When I used armclang to compile the code of arm cm7, I found a surprising bug in armclang, which is manifested in the following assembly instructions generated under -O2/-Os/-Ofast/-O3/-Os/....:
__asm(
"ldr r5,=0x20010402"
);
"ldr r7,=0x55f4"
"strbt r7,[r5,#6]"
The CPU is in privileged mode all the time.when the CPU executes the STRBT instruction, it enters the memmanage_handler interrupt function.
Arm A-profile A32/T32 Instruction Set Architecture
solution: even in privileged mode, the MPU must be configured, as the machine instructions generated by the compiler may cause memmanage errors.
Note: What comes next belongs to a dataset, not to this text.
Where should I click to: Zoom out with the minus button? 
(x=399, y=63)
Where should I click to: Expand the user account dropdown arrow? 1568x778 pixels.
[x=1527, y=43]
config all ram area: full access ,BUFFERABLE,CACHEABLE,SHAREABLE,LEVEL0
so I think it's a compiler bug.
armclang version:
.\armclang.exe -vProduct: MDK Professional 5.36Component: ARM Compiler 6.16Tool: armclang [5dfeb700]
Additional Notes:
CHIP:STM32H723ZGT6
KEIL:5.36
HostOS:win10
Hi David,I think this is completely expected: When using inline assembly with __asm, you are explicitly putting that instruction, as-is, into your binary at that location. No further verifying is done on insline assembly.It is your responsibility to ensure that the CPU and MPU are in the correct states for that instruction to be executed, or you need to use a different instruction (sadly I'm not familiar with this part of the architecture!)